#### What is required:
Please transcribe exactly, and only, the lines of the data below between the line holding "Instruction: Open Vejledning" and the line holding "Task: Sort table by Provider column header", inclusive.

#### Working data:
------------------------------------------------------------------------

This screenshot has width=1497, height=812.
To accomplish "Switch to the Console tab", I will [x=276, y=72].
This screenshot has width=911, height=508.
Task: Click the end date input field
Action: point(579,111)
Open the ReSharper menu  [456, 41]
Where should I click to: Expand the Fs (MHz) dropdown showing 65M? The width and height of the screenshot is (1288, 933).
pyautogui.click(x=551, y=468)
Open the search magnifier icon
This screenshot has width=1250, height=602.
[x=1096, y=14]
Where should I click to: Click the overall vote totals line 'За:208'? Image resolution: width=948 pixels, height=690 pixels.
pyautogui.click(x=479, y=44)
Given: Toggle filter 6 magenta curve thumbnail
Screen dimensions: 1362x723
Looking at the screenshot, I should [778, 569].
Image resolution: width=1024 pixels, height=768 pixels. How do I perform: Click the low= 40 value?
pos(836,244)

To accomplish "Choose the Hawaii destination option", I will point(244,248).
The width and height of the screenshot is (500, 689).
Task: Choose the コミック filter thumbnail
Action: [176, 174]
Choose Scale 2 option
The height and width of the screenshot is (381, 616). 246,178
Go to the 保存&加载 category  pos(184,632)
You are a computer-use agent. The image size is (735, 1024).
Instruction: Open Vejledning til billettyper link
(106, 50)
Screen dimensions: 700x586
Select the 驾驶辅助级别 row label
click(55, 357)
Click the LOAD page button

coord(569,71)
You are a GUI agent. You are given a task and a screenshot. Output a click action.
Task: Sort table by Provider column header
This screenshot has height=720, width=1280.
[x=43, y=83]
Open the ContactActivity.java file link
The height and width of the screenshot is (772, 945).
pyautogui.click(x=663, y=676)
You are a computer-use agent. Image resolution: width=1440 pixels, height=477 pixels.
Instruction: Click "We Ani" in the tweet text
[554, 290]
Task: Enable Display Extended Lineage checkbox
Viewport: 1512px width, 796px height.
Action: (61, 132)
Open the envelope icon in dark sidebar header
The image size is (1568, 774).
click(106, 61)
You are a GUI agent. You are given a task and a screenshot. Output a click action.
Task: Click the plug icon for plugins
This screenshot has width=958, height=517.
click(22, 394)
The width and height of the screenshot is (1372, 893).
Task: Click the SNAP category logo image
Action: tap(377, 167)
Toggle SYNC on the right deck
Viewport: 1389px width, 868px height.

------------------------------------------------------------------------

#### Task output:
Instruction: Open Vejledning til billettyper link
(106, 50)
Screen dimensions: 700x586
Select the 驾驶辅助级别 row label
click(55, 357)
Click the LOAD page button

coord(569,71)
You are a GUI agent. You are given a task and a screenshot. Output a click action.
Task: Sort table by Provider column header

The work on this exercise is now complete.